Para finalizar, então, aqui reportamos, por mera curiosidade empírica, o percentual de mortes ocorridas nesta semana entre os contaminados, para verificar se há evidências claras da esperada redução da letalidade média como decorrência da alteração do perfil etário dos internados. Hoje, dia 23 de março, dia em que escrevo esse artigo e em que houve maior número de mortes em um único dia (3.158) podemos fazer esse cálculo com base na média de novos casos confirmados 12 dias atrás (as mortes por Covid acontecem em média 12 dias após o surgimento dos sintomas), quando comparada à média de óbitos hoje (calculada para os últimos sete dias, assim como a anterior). O número médio de testados positivo confirmados 12 dias atrás foi de 66.289. Se multiplicado por seis, respeitando ainda os dados sobre subamostragem da UFPel, temos um total médio de 397.734 novos casos diários naquela ocasião. O número médio de mortes diárias que temos hoje (2.349) representa então 0,59% do número suposto de pessoas contaminadas.

Embora com base nessa simples comparação de médias pouco possa ser afirmado (muitas outras comparações e testes seriam necessários), podemos ver que os percentuais de mortes em relação aos totais não parecem estar reduzindo como o esperado, mesmo considerando que cada vez mais a amostragem é composta por pessoas mais novas. As causas disso podem ser ligadas à precariedade do cálculo apresentado aqui (amostragem pontual, possível mudança nos números da subnotificação etc.) ou, de fato, ao aumento da letalidade da pandemia no Brasil, seja em decorrência do colapso do sistema de saúde ou da já discutida maior agressividade das cepas novas.

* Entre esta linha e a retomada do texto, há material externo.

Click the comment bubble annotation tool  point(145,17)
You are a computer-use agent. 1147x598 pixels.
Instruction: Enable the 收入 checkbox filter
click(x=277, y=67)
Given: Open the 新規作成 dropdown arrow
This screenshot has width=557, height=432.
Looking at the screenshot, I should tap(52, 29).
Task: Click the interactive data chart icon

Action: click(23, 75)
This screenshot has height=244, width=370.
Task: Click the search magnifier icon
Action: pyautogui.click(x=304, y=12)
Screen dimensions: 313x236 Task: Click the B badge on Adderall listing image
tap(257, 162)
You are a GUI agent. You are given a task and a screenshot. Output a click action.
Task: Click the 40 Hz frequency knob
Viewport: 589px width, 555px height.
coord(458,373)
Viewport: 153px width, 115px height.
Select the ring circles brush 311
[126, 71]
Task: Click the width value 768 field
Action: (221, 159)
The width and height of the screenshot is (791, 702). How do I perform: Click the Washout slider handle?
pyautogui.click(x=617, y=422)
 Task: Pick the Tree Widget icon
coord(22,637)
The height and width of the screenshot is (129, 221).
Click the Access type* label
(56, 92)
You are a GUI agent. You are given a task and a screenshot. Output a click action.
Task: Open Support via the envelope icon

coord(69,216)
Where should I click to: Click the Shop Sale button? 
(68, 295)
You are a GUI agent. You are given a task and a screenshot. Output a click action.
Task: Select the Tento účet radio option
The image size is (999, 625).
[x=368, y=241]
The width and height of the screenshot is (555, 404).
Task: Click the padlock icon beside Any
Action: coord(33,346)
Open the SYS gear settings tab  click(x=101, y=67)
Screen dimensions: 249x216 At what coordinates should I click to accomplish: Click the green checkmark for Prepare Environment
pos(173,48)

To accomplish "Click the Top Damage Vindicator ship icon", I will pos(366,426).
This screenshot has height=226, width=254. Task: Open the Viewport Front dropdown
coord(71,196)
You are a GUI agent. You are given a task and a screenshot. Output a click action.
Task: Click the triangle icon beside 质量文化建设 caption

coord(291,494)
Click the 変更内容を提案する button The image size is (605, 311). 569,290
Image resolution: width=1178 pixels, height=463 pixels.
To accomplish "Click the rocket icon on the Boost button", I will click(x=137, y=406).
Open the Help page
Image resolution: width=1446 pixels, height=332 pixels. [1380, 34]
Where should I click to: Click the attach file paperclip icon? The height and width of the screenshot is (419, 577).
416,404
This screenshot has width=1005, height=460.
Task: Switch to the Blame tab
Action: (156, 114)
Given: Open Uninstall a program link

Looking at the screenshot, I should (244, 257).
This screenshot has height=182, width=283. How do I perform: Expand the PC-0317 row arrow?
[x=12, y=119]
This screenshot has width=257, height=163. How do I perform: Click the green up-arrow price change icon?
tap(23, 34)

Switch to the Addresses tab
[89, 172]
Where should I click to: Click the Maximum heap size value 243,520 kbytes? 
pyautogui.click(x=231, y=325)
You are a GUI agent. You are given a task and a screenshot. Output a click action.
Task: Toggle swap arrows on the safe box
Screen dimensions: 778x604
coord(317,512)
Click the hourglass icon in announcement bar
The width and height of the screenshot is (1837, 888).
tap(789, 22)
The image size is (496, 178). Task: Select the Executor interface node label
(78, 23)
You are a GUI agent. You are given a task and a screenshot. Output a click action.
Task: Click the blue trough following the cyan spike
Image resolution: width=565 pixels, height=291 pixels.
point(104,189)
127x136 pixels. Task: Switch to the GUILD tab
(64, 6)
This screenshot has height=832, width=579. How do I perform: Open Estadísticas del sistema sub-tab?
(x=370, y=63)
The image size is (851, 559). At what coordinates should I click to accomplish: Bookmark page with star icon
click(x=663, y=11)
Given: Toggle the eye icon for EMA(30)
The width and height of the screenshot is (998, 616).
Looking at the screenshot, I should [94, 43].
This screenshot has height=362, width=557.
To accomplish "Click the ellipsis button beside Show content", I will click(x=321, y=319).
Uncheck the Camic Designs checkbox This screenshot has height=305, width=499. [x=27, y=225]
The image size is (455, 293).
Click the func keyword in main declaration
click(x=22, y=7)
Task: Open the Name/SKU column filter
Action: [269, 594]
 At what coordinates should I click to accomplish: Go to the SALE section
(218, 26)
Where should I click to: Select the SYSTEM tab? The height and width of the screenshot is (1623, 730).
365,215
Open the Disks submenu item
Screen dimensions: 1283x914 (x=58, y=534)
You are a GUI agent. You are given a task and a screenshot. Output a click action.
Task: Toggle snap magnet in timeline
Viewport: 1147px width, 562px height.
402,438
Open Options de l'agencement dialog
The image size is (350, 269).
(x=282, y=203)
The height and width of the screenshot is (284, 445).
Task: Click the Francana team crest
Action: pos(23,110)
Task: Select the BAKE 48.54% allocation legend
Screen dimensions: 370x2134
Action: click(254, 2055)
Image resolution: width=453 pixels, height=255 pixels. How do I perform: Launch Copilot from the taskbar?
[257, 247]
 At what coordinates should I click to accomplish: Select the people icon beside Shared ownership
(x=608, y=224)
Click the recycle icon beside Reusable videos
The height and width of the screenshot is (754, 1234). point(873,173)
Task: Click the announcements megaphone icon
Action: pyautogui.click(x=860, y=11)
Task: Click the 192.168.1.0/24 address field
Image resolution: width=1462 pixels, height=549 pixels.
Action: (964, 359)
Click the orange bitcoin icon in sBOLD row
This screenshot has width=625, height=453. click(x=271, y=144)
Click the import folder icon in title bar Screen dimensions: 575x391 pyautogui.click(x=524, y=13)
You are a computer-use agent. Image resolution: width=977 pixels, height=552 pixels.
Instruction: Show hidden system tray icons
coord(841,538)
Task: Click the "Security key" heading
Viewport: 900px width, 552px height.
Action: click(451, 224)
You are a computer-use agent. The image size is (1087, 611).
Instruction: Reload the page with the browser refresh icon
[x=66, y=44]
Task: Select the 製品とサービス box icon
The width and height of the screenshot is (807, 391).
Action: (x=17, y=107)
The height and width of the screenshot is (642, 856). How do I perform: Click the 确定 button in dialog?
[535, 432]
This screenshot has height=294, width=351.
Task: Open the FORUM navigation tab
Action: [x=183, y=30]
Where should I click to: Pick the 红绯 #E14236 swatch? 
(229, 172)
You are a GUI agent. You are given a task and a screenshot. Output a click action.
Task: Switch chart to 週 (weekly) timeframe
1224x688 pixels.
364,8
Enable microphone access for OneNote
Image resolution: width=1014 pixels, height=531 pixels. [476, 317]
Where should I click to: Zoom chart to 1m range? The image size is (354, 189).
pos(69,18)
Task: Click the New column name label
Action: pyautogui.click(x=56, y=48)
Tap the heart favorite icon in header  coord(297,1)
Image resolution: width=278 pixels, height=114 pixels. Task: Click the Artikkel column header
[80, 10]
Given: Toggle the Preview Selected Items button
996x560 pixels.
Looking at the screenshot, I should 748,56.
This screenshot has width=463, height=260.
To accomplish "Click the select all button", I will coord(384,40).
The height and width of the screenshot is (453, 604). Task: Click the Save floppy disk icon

Em qualquer dos casos, já está claro que as centenas de milhares de mortes que ocorrerão daqui para frente deverão, cada vez mais, ser atribuídas à incapacidade do governo em adquirir as vacinas e em colocá-las organizadamente à disposição da população. Com a expertise e o histórico do SUS, poderíamos estar vacinando a uma velocidade cinco vezes maior e não estaríamos tão à mercê dessa verdadeira roleta imposta pelo vírus.